- **EXERCISE INSTRUCTIONS**:
Please copy the rows below, starting with the line that contains "Given: Click TV" and going on through the line that contains "The width and height of the screenshot is (866, 535).", changing nothing.

Rows showing where targets appear

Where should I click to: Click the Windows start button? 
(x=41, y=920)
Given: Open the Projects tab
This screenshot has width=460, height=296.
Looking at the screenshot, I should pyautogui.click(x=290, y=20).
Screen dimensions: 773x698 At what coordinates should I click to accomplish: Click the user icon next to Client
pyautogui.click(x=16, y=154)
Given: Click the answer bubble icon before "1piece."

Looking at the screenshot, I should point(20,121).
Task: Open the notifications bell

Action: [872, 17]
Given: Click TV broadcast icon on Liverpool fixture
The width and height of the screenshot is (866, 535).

--

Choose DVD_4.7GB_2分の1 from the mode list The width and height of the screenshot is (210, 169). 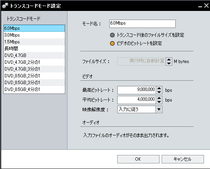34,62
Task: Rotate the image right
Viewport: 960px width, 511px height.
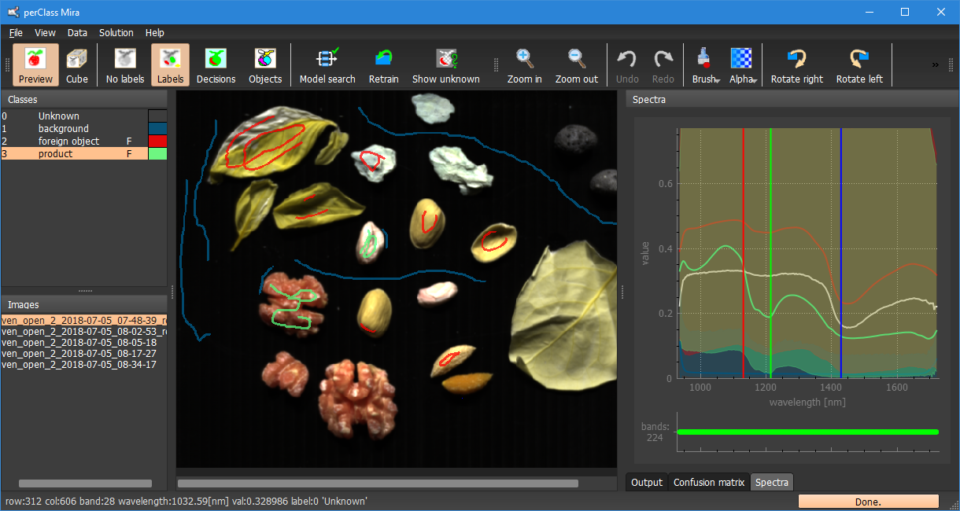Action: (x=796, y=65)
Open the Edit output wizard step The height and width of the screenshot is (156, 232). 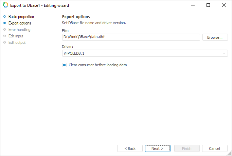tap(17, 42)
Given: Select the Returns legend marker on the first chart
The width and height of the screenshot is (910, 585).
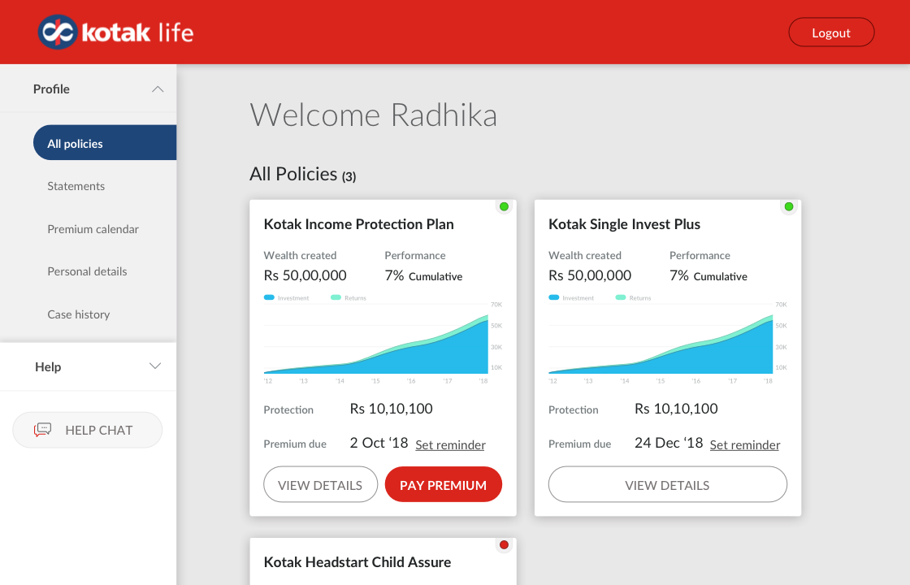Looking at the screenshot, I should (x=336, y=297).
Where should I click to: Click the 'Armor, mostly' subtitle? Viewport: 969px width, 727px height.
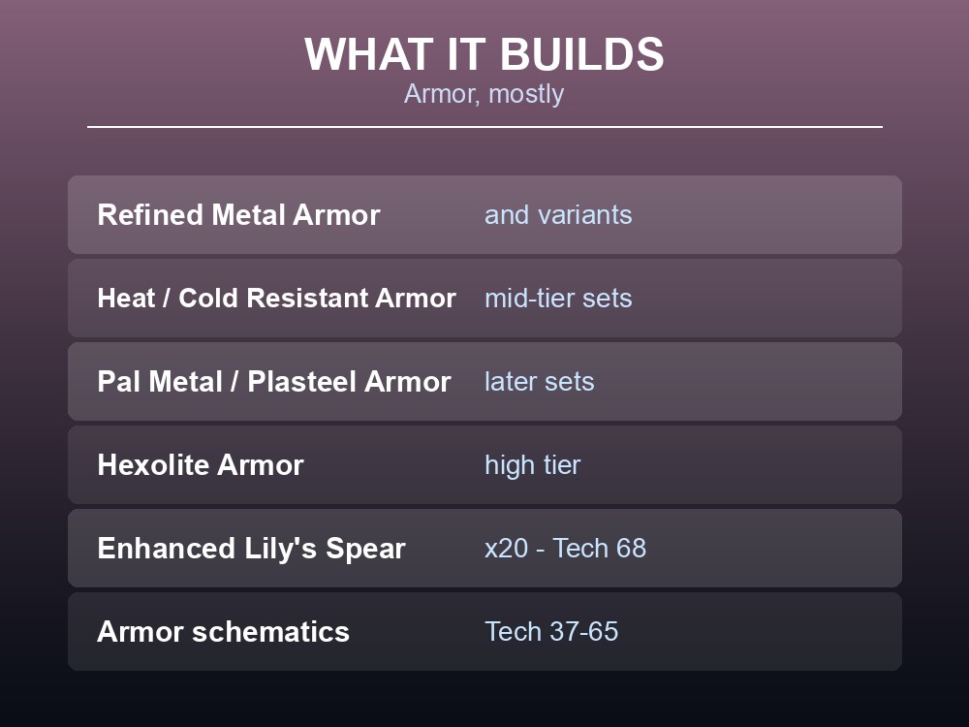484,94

---

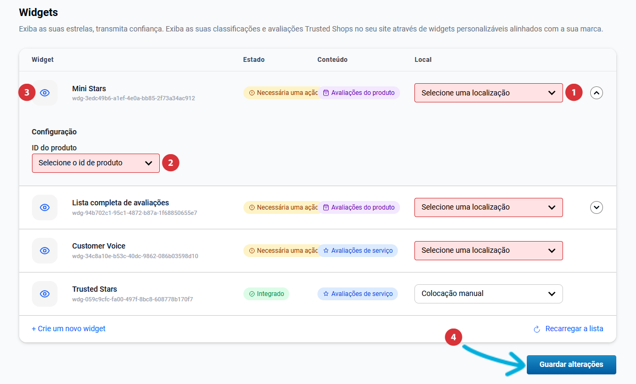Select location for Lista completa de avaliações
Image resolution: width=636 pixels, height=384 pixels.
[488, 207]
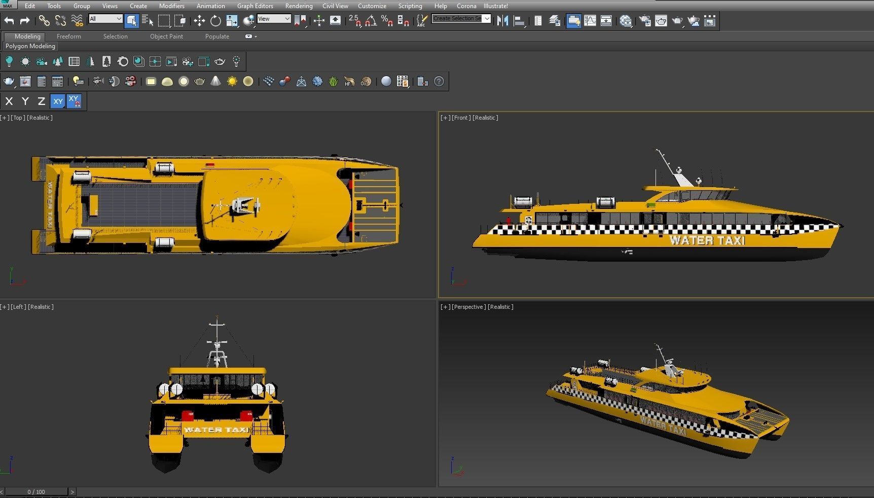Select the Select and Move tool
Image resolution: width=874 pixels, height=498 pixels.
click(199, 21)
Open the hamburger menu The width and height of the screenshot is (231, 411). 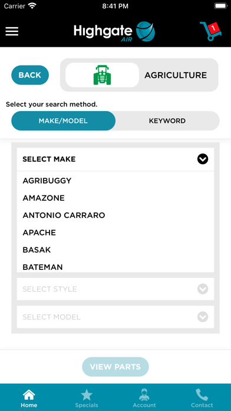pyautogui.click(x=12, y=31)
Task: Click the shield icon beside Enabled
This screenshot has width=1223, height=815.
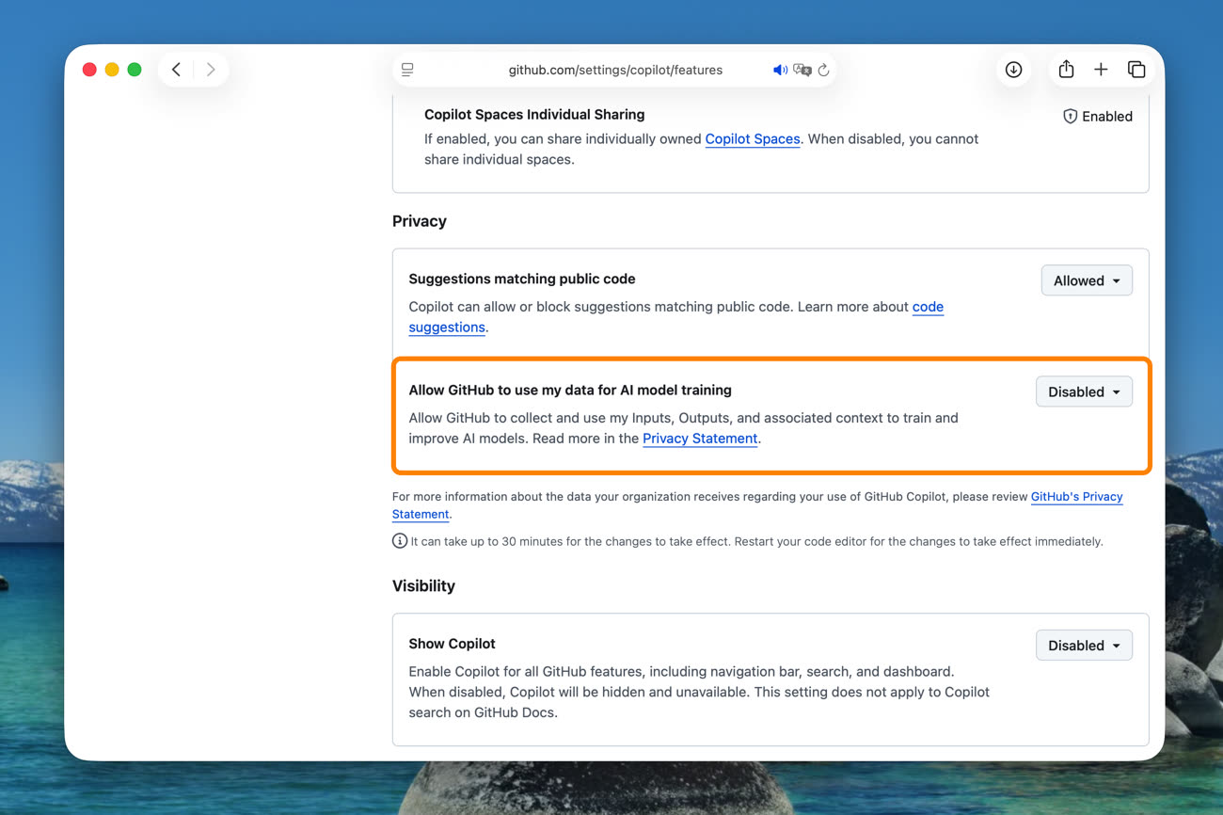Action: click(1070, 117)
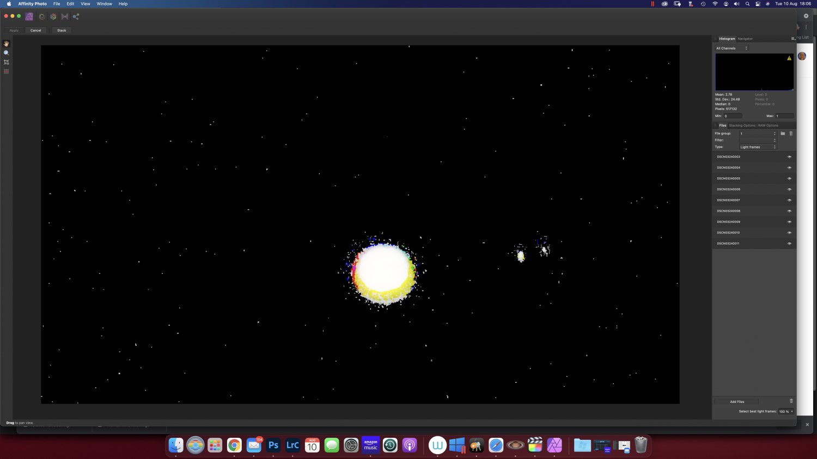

- **RESULT BELOW**:
Given: Click TV broadcast icon on Liverpool fixture
The width and height of the screenshot is (866, 535).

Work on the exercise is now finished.